TASK DIRECTIONS: Format the stretch of the records from the line containing "Task: Open support via the headset icon" through the line containing "Action: pos(47,81)" as a JSON list of strings, one per line, leaving out blank lines.

Records in a dataset:
===============
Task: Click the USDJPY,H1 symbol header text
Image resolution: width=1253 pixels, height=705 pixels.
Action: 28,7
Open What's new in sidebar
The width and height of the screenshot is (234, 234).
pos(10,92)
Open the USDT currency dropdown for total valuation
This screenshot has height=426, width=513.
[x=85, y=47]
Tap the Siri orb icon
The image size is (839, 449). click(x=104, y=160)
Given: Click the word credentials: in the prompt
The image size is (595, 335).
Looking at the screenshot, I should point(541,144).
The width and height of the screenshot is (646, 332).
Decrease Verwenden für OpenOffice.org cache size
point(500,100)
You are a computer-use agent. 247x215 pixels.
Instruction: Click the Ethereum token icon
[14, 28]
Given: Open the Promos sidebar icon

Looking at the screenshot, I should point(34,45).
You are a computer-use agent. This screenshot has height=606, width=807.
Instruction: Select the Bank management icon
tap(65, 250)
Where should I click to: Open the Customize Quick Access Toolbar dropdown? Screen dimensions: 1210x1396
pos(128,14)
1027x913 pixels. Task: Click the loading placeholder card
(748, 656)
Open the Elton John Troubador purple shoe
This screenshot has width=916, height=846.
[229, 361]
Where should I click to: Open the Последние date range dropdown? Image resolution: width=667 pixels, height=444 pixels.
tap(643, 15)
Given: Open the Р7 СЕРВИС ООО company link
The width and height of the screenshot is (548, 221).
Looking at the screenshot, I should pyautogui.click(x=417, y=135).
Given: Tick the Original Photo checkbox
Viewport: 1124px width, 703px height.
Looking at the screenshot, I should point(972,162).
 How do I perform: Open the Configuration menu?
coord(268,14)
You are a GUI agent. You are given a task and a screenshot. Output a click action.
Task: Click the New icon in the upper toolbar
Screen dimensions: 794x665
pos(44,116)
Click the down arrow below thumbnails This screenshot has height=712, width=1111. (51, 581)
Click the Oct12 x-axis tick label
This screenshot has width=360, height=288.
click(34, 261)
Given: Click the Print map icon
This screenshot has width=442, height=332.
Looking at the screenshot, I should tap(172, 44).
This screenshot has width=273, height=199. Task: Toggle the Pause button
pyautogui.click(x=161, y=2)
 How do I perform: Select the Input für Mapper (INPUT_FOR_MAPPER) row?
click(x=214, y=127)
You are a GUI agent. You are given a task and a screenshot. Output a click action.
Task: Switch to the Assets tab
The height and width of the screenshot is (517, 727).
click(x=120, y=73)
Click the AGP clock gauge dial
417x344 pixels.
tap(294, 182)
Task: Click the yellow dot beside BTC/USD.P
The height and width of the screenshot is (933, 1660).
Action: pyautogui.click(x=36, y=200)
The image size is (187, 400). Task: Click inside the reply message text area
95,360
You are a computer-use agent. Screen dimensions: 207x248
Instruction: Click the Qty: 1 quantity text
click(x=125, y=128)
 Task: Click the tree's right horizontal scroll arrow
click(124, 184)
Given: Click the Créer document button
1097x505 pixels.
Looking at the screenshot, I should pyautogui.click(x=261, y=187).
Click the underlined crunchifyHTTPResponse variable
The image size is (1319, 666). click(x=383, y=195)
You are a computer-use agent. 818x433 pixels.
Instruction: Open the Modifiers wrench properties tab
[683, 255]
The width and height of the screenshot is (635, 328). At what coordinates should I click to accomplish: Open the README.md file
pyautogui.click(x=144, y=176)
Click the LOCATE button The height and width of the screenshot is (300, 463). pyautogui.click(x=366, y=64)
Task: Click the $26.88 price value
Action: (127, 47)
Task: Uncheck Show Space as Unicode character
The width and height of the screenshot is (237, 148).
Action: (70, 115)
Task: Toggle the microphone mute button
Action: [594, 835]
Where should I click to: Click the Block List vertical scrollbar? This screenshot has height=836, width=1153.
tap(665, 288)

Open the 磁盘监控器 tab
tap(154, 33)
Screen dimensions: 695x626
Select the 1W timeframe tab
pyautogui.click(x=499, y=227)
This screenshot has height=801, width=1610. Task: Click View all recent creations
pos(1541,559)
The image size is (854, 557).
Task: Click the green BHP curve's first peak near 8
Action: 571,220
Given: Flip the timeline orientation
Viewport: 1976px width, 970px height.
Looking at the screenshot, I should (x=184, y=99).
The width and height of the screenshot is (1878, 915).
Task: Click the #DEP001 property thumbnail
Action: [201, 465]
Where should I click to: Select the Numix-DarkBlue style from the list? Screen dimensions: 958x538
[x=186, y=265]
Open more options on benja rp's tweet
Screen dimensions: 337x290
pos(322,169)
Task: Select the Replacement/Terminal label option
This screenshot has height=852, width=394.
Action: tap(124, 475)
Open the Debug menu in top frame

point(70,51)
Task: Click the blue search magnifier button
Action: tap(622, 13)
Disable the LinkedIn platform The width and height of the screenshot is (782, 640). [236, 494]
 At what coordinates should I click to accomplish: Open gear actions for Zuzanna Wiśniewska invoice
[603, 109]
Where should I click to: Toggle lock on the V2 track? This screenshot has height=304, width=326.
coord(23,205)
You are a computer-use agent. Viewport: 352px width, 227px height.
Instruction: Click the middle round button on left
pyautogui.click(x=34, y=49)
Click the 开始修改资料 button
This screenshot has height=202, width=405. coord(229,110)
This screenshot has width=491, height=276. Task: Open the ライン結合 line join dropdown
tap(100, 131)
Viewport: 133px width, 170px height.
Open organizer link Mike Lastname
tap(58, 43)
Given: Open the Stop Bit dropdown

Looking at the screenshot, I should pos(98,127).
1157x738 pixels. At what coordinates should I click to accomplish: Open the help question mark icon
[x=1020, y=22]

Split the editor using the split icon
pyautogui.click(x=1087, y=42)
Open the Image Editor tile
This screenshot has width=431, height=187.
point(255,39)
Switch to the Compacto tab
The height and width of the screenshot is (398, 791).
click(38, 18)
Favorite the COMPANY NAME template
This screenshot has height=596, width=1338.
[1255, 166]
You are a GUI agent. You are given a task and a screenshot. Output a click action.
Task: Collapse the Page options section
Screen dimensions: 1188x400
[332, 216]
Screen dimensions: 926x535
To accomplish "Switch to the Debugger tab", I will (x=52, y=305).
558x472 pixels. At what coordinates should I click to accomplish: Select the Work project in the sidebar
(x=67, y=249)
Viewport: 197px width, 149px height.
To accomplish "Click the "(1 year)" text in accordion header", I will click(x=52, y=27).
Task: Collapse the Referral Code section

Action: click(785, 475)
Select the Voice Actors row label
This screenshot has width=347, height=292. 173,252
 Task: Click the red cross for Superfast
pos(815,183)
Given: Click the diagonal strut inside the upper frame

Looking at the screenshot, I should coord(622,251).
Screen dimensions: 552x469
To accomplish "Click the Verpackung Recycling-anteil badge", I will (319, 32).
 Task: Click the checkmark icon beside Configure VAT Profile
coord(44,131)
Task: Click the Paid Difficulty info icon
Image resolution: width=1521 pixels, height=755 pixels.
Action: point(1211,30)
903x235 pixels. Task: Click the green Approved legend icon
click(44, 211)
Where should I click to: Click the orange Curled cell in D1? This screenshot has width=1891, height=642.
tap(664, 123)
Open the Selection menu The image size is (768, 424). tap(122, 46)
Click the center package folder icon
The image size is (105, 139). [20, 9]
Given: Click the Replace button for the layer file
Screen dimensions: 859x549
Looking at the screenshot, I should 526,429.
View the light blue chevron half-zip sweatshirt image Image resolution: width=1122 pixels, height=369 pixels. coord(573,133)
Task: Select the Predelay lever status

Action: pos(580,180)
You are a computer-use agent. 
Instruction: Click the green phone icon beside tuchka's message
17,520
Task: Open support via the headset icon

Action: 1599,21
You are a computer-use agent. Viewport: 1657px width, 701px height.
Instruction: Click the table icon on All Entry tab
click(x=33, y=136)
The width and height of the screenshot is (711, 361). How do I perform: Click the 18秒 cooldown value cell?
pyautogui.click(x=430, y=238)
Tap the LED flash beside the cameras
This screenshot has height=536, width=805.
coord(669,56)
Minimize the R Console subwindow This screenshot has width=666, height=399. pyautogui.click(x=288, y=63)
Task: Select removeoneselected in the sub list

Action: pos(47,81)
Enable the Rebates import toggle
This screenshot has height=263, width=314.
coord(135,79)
===============
ANSWER FOR THIS EXERCISE:
[
  "Task: Open support via the headset icon",
  "Action: 1599,21",
  "You are a computer-use agent. Viewport: 1657px width, 701px height.",
  "Instruction: Click the table icon on All Entry tab",
  "click(x=33, y=136)",
  "The width and height of the screenshot is (711, 361). How do I perform: Click the 18秒 cooldown value cell?",
  "pyautogui.click(x=430, y=238)",
  "Tap the LED flash beside the cameras",
  "This screenshot has height=536, width=805.",
  "coord(669,56)",
  "Minimize the R Console subwindow This screenshot has width=666, height=399. pyautogui.click(x=288, y=63)",
  "Task: Select removeoneselected in the sub list",
  "Action: pos(47,81)"
]